Der Antragstellerin bzw. dem „Kn. Klub“ drohen zudem einschneidende
immissionsschutzrechtliche Auflagen, die den weiteren Betrieb der Diskothek in Frage
stellen (vgl. Bd. II Bl. 284 ff. der Gerichtsakte). Angesichts dieses Sachstandes, der
letztlich von keinem Beteiligten in Frage gestellt wird, liegt auf der Hand, dass der
streitgegenständliche Wohnbau rücksichtslos ist. Der Nutzungskonflikt zwischen
unmittelbar angrenzender Wohnbebauung und kerngebietstypischer Vergnügungsstätte
(§ 7 Abs. 2 Nr. 2 BauNVO) hätte bereits im Genehmigungsverfahren erkannt werden
müssen.
Die Kostenentscheidung beruht auf § 154 Abs. 1, 3 VwGO und § 162 Abs. 3 VwGO. Die
Streitwertfestsetzung hat ihre Rechtsgrundlage in den §§ 39 ff., 52 Abs. 1, 53 Abs. 3 Nr.

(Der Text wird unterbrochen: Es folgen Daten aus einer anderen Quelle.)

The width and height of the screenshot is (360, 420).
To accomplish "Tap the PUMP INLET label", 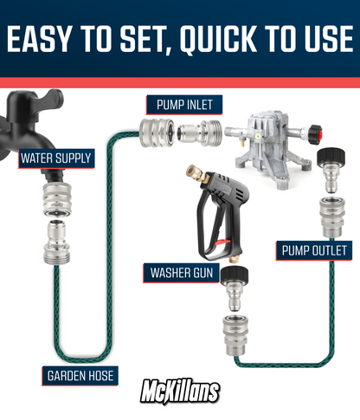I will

2 GKG. Dabei ist die Kammer im Verfahren des vorläufigen Rechtsschutzes von der
Hälfte des sich nach Nr. 9.7.1 des Streitwertkatalogs für die Verwaltungsgerichtsbarkeit
(Fassung 7/2004, NVwZ 2004, S. 1327 [1329]) für die Klage eines Nachbarn ergebenden
Betrages in Höhe von 7.500,-- Euro ausgegangen (Nr. 1.5).